前2作同様、本作も国外バージョンが存在しました。把握している範囲で説明します。
白状すると、ebayで偶然マニュアルを見つけるまで存在すら知りませんでした1。当然と言えば当然ですが、すべて英語表記です。注目なのは警告文で、日本版だと「JAPAN ONLY」だった部分が「NORTH AND SOUTH AMERICAS ONLY」に。その辺へ輸出されていたのでしょうね2。
その後、別の線から海外版の基板も入手できたのですが・・・以下の点から、謎が深まるシロモノでした。海外のデータベースに情報があり、PS版の没データを見ても、実在した基板ではあるようですが。
基板としては「別物」なのか、日本版を紐付けしたマザーボードに海外版のROMを挿すと、初回起動の処理が走りました。そして日本版に戻すと、ユーザーデータが消えていました。「同じタイトル」でも「異なるバージョン/リージョン」はNGで、互いに上書きしあうようです。
結論としては「何バージョンあるか分からん」です。海外版と北米版が存在するのか、北米版が海外版になったのか、あるいはその逆なのか・・・情報をお持ちの方は、ご一報下さい。
ちなみに、没データを見るにはディスクをエクスプローラーで開き、以下のファイルにアクセスします。TIM形式なので、Tim Collectionなどで変換して下さい。なぜか、解像度は640×240になっています。
詳しい方ならご存じの通り、ヨーロッパの映像方式はPAL3が主流です(日本や北米はNTSC、ロシアやフランスはSECAM)。基本的に50fpsで動くため、60fpsの日本版よりゆっくりです。
本作のPAL版も、ご多分に漏れずそうです。ゲームスピードが0.8倍速なのです4。しかも曲は等倍速なので、すぐ展開がズレます。もともとPS版はかなりギリギリの収録なため、不自然なループやフェードアウトが多発。
結論として、わざわざ買う必要は無いです。比べたい! という奇特な人はさておき。もし遊ぶ場合、SCPH-102(PAL版PSOne)をオススメします5。日本版と比較した主な相違点は、以下の通り。
ざっとプレイしてみた結果として、言語以外に大きな違いは無いようです。領域移動時のメッセージを除けば。
こちらの方が、よりネイティブなニュアンスなのでしょうか。ちなみに、日本/欧州版はこうです。
しかし、一転して熱意を感じさせるのがマニュアル。1ページ丸々使ってストーリーがつづられています。
ざっと訳すと、こんな具合。RAYFORCEの範囲までカバーしているようです。「惑星」が「地球」になっているのは、分かりやすさ優先なのでしょう。
驚くべき事に「POCKET RAY」の記述が残っています。しかも「日本でしか出てない周辺機器が要る」という説明まで添えて。

**小問 1**
下のリストから、冒頭の行から「Action: click(190, 44)」を含む行までの部分を抜き出し、そのまま書き写してください。両端の行も含め、画像は答えに入れないでください。
**小問 2**
上にある、ゲームの海外版についての文章を、最後の文の後から書き継いでください。

**所与のデータ**

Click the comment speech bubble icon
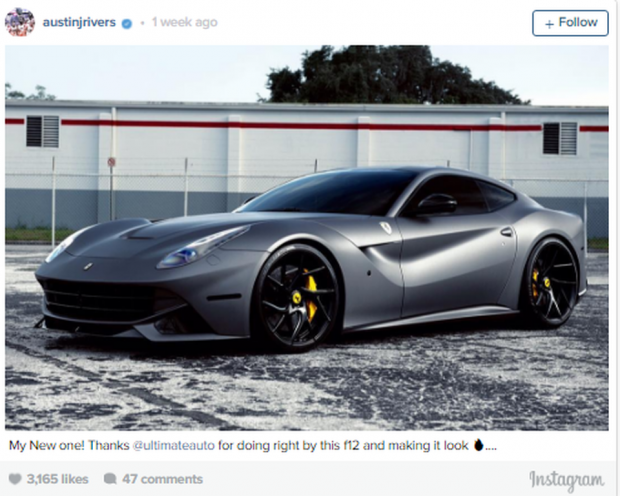This screenshot has width=620, height=496. [x=110, y=479]
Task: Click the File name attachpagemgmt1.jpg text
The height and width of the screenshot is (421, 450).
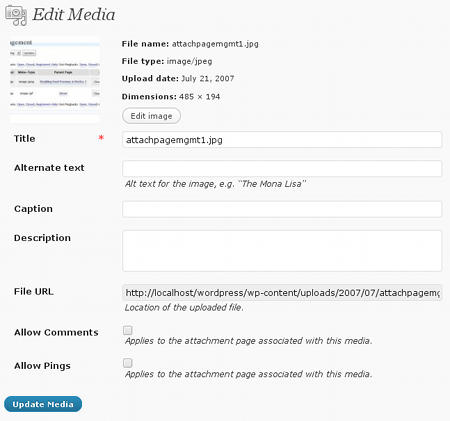Action: click(190, 44)
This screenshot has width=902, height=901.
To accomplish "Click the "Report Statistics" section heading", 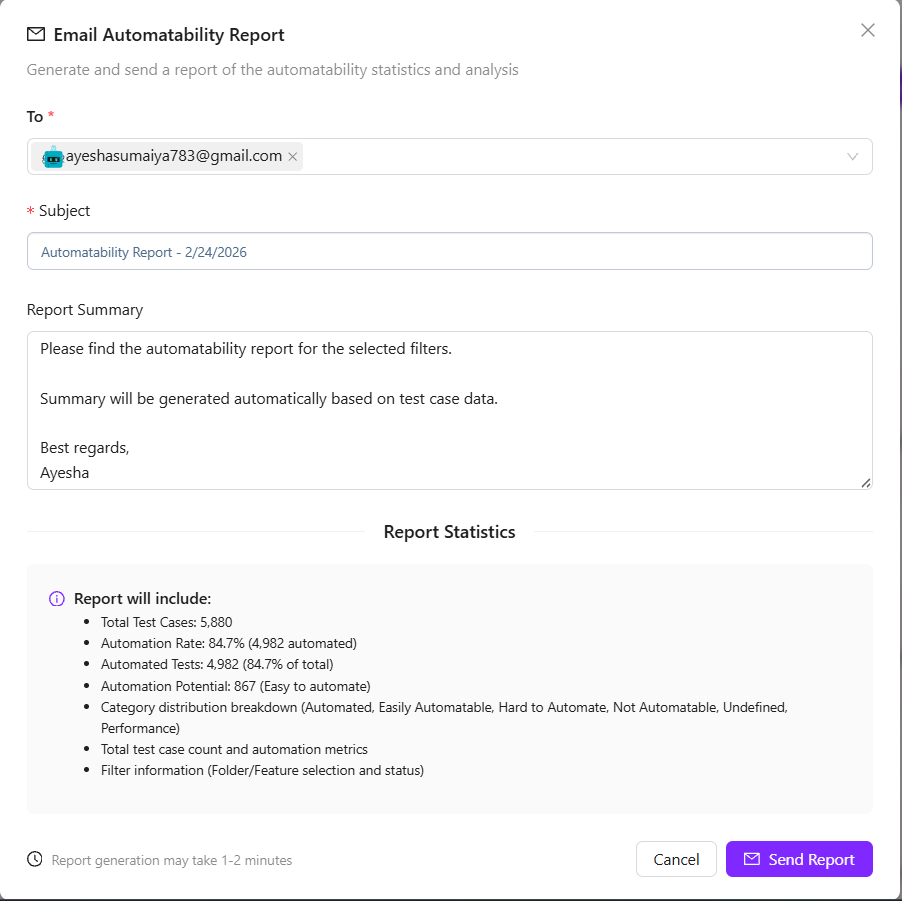I will [450, 532].
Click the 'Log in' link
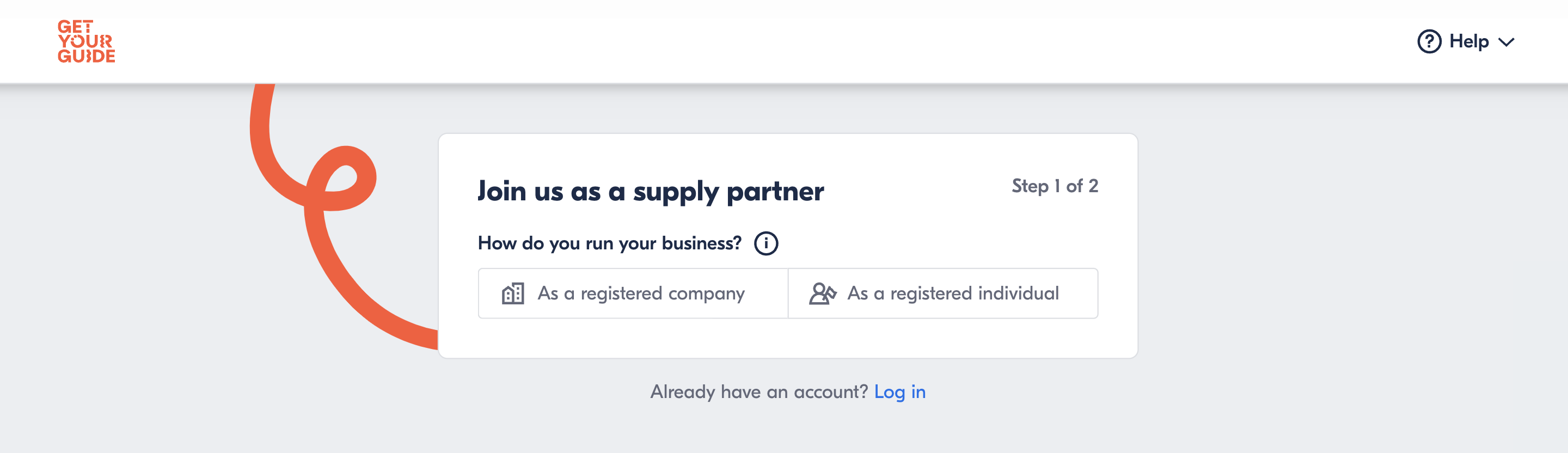 [x=899, y=392]
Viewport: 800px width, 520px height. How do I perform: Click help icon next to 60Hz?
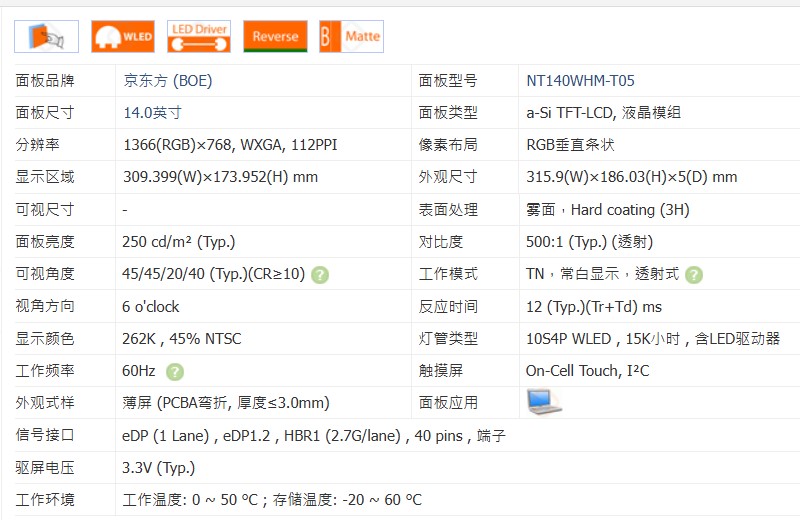pos(175,371)
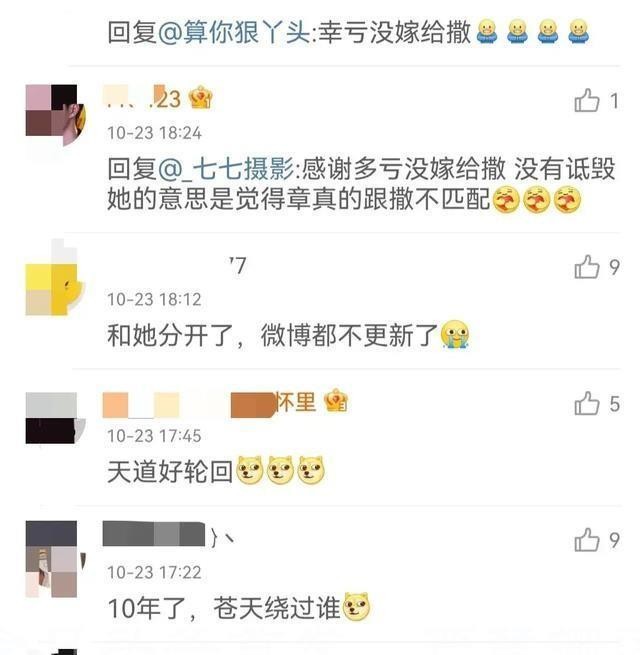Like the comment about 微博都不更新了
640x655 pixels.
click(587, 267)
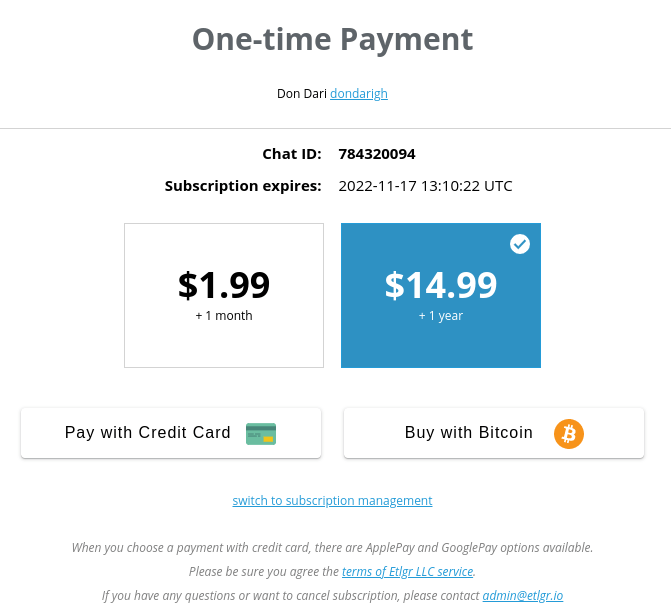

**最終結果 1**
Click the comment speech bubble icon
This screenshot has width=620, height=496. [x=110, y=479]
Task: Click the File name attachpagemgmt1.jpg text
The height and width of the screenshot is (421, 450).
Action: click(190, 44)

**最終結果 2**
さらに、ハイスコア大会のお知らせまで。大賞が「Revenge From Mars(ピンボールゲーム)のAC筐体」と、えらく豪華。最終リザルト画面のキャプチャーを送ってエントリーし、状況によりプレイを録画したビデオテープも要求する、とのこと。
ここまでの熱意を解説するのが、最終ページの「翻訳あとがき」。RAYFORCEがSS版で「Layer Section」、海外版で「Galactic Attack」となった8事に言及したり、前述の「POCKET RAY」を残すためSCEAと直談判したと書いていたり。よほど、思い入れがあったようです。
この「SPAZ」ブランド、同社の本筋のRPGと区別すべく創設されたのだそうです。その認識が十分存在するので、本作をもって閉めるとのこと。ジャケットがキラキラだったり、一部の縁取りが金だったり妙に豪華なのも、はなむけなのかもしれません。でも、裏表紙がRAYSTORMなのは謎だけど・・・。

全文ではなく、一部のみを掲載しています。